Employing the same strategy across all platforms exposes your brand to vulnerabilities. Different platforms entail varied user expectations, and a one-size-fits-all approach doesn’t translate well. What resonates on Instagram might appear overly produced on TikTok, and clever copy fitting Twitter’s vibe could come off as condescending on Facebook.
Diversification goes beyond mere presence; it involves establishing your brand in a manner tailored to the nuances of each specific platform and its community. Furthermore, your social media strategy cannot be deemed diverse if the majority of your budget is concentrated in one place. Simply being “on the platform” is insufficient.
To optimize the effectiveness of your social budget, it is crucial to ensure that it appropriately finances or reinforces measurable and traceable actions within the cultivated social ecosystem.
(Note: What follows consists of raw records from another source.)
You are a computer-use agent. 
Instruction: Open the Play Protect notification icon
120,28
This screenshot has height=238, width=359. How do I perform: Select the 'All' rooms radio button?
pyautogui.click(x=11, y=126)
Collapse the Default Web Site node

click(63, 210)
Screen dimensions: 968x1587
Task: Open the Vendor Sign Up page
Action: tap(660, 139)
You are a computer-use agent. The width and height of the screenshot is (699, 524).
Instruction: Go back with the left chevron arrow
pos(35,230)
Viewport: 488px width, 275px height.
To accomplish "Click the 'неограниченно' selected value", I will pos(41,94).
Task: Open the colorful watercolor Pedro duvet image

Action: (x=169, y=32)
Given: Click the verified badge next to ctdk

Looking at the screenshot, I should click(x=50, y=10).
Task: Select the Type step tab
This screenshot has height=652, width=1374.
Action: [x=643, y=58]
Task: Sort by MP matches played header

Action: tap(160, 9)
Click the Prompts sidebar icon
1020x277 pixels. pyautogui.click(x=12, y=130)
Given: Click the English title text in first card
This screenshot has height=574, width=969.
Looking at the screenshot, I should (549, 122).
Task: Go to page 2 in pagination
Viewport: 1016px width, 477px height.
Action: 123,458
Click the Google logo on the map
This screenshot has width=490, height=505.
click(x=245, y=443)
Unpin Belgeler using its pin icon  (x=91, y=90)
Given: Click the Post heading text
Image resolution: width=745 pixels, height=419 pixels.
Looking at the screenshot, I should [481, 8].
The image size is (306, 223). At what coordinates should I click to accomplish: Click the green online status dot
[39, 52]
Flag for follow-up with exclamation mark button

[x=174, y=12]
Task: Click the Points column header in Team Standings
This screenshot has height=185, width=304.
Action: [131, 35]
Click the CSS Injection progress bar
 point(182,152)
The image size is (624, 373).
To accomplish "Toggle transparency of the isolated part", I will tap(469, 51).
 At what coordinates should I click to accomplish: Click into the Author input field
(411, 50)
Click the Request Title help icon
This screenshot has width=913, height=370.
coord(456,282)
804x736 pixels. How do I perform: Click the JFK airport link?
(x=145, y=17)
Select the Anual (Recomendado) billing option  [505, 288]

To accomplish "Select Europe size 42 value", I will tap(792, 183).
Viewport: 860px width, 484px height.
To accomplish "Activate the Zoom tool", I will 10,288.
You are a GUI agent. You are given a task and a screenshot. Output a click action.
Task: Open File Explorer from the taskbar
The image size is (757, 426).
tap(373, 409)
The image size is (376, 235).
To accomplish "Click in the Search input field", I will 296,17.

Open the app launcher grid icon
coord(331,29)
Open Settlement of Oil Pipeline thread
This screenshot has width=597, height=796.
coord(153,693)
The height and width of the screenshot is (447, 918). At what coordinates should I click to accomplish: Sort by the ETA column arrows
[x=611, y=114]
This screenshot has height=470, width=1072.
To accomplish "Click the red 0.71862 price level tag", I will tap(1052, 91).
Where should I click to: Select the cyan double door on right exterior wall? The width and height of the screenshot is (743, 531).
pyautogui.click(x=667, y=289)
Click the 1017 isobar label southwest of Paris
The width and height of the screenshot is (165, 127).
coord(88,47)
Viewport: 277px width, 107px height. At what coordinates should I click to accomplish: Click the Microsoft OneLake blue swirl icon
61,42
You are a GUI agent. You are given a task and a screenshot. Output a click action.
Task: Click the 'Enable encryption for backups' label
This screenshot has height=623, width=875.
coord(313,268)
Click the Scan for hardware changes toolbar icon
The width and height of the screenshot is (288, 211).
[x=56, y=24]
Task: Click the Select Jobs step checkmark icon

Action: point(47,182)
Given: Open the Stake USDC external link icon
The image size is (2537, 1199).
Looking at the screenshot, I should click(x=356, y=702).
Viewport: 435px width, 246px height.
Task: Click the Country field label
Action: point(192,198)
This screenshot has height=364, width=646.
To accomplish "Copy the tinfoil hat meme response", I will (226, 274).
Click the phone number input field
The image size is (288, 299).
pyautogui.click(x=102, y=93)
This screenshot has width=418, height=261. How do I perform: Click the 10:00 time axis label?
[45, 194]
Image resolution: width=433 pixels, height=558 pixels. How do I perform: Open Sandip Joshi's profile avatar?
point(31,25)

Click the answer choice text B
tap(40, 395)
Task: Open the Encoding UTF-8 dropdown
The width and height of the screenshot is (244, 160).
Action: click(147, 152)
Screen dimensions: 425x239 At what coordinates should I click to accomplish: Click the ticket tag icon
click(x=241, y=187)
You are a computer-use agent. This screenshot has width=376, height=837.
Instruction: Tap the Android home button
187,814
Each specific channel should receive adequate resources aligned with channel-appropriate objectives that contribute to broader business goals.
This allocation encompasses both budget and time; sufficient financial investment and a reasonable timeframe are necessary to assess the platform’s effectiveness.
On a broader scale, dividing your overall social expenditure into two categories is recommended: allocate 80% to campaigns that yield tangible results, and reserve 20% for exploratory or experimental initiatives. These initiatives may involve new campaign types, channels, or target audiences.
The significance of this 20% lies in its role as an investment in future growth facilitated by social channels, extending beyond immediate performance. This allocation ensures that your brand remains adaptable, agile, and well-prepared for potential shifts in consumer behavior or changes in social media platforms.